Führen Sie sämtliche Personennamen auf, die in der Filmbesprechung zu „Conductor, The“ genannt werden, also sowohl Rollen- als auch Darstellernamen.

LESETEXT |
* * * * * * * * *

Bewertung
Pavel Lungin

Conductor, The

"Jeder da draußen hat Angst vor ihnen und ich bin keine Tomate, die man einfach so zertreten kann, um den Saft heraus zu pressen. Aber genau das tun sie! Sie saugen mir das Blut aus meinen Adern und lassen dann das Stück getrocknete Fleisch einfach auf dem Boden liegen!"

Inhalt

Vjacheslav Petrov (Vladas Bagdonas) ist ein berühmter und äußerst erfolgreicher Dirigent. Eines Morgens erhält er ein Fax, das ihn sehr verstimmt. Er erscheint nicht einmal zu der Generalprobe seines Orchesters, wodurch sein Gehilfe Puschenkov (Sergej Barkovskij) nach ihm schauen geht. Anstatt dass Petrov ihm Rechenschaft ablegt, ordnet er seinem Gehilfen an, die Abreise für das Orchester nach Jerusalem vorzubereiten. Zur Generalprobe erscheint er dann doch, nur um diese dann abzubrechen und allen Beteiligten die verfrühte Abreise mitzuteilen. In Jerusalem angekommen begibt sich Petrov nicht sofort in sein Hotel, sondern in ein Gebäude, welches im ärmeren Viertel Jerusalems liegt. Dort trifft er auf eine Gruppe von Drogensüchtigen. Sie haben ihm das Fax zukommen lassen, in welchem stand, dass sein Sohn tot sei. Nun möchte er von eben diesen wissen, wo sein Sohn tatsächlich steckt.

* * * * * * * * *

BEREITGESTELLTE DATEN |
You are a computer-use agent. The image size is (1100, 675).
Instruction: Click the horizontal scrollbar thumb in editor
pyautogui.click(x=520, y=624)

* * * * * * * * *

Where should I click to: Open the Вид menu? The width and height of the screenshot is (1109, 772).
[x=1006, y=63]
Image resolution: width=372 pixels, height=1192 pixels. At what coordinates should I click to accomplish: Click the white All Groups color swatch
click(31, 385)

* * * * * * * * *

DIE ANTWORT |
- Pavel Lungin
- Vjacheslav Petrov
- Vladas Bagdonas
- Puschenkov
- Sergej Barkovskij